Chad Williams-Bey was among hundreds of Howard University students to drive eight hours to Cincinnati to pay homage to his dear friend, Aaron Bonner. Last week, members of the Howard community came together to remember Bonner, 24, who passed away on July 2.
“I went for closure,” said Williams-Bey, a senior political science and economics major. “I did not feel like I owed anything to him, I just feel honored to have known him.” Williams-Bey said about 700 people attended Bonner’s funeral, half of whom were his Howard family.
After completing his freshman year in 2003, Bonner was diagnosed with nasopharyngeal carcinoma, a disease caused by a genetic mutation that spreads from the back of the throat to other parts of the body. He has been fighting not only to survive, but to earn a Howard degree ever since.
When doctors gave Bonner just two weeks to live, family and friends contacted Howard University senior administrators in an attempt to persuade them to bestow an honorary degree on Bonner. Although he had to withdraw from school in the fall of 2007, Bonner hoped to obtain his degree in advertising and public relations and go on to law school.
“He kind of lived for Howard towards the end,” Gary Waldon, Bonner’s stepfather, said. “Well, just the whole time. He just loved Howard University.”
After several letters were written on his behalf to the university, the family was asked to write a letter to Jannette L. Dates, Dean of the John H. Johnson School of Communications, to continue their pursuit for an honorary degree.
The school decided, instead, to grant him a posthumous degree. “It is a rare honor,” said David Woods, an associate dean of the communications school.
Before his passing, negotiations were already underway for the completion of the task.
In a university-issued statement, Dates wrote, “His spirit of determination and commitment to completing his education at the Howard University John H. Johnson School of Communications should serve as and inspiration to the entire Howard family.”
The memo also announced that there will be a brick with his name on it to be added to the Howard Founders Walk. This program allows members of the Howard community to purchase a brick on a path that leads up to Howard Hall to help fund its development and maintenance. Howard Hall is the oldest structure at the university and was home to one if its founders. A brick costs $50 or $100 depending on where it is placed.

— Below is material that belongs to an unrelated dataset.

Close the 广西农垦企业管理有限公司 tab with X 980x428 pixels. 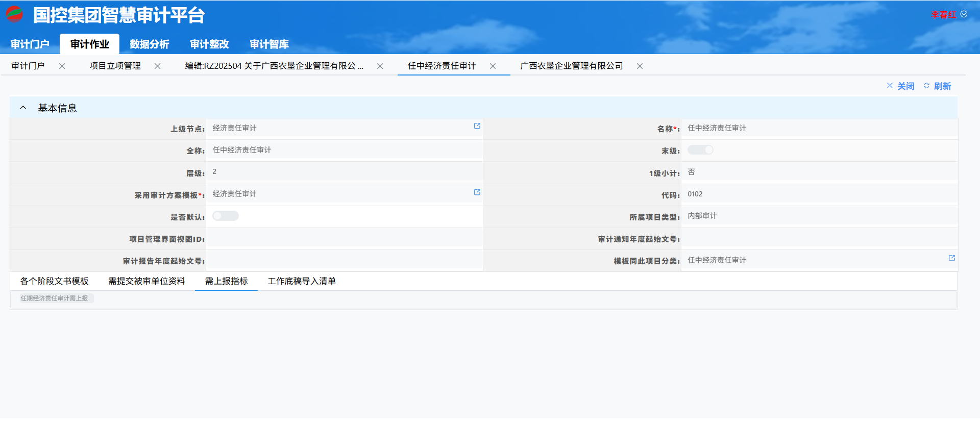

Students came together on campus to honor Bonner in their own way. Upon receiving news of his critical condition, Alpha Phi Omega Fraternity, Inc. participated in a 12-hour prayer and fast from 10 a.m. until 10 p.m. as that was Bonner’s line number. The service fraternity held a memorial on July 5 on Howard’s campus.
“The purpose was to allow us to come together as one and pay respects to Aaron in accordance with what Alpha Phi Omega says to do when a brother passes,” said senior legal communications major Jeri Ogden, a fellow member of Alpha Phi Omega.

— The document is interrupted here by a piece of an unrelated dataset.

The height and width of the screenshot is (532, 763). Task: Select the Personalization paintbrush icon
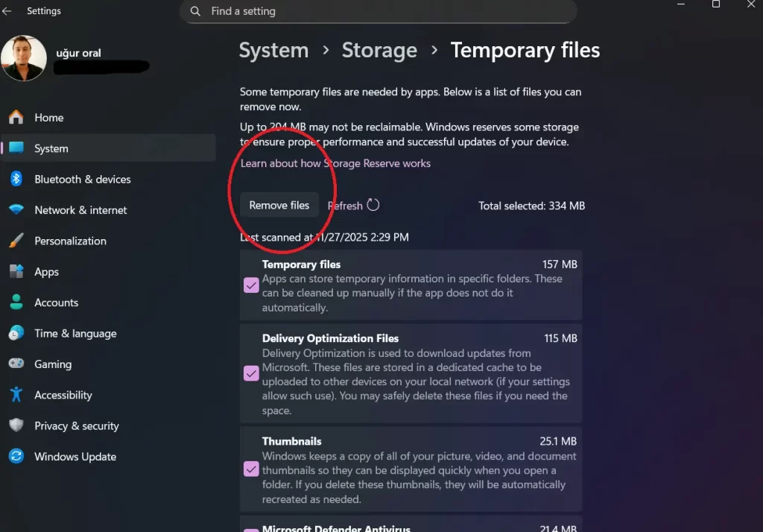(16, 241)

Beyond ritual, Ogden was involved with the service because “Aaron had been a bright smile on unbearable days.”
Despite his battle with cancer, Bonner became a member of Alpha Phi Omega, Campus Pals and was involved in student government.
The Howard University Student Association (HUSA) passed a resolution celebrating Bonner’s life. The resolution officially renames the Community Service Organization of the Year award after him. It outlines that the campus organization that will receive this award must have a commitment to service and philanthropic contributions that benefit the university and the community.
The student association planned a second memorial service for Bonner July 15 on Howard’s Main Yard.
“Bonner was a mentor and a very genuine person,” said HUSA President Nicholas Owen. “Those qualities in an individual are very rare now and days.”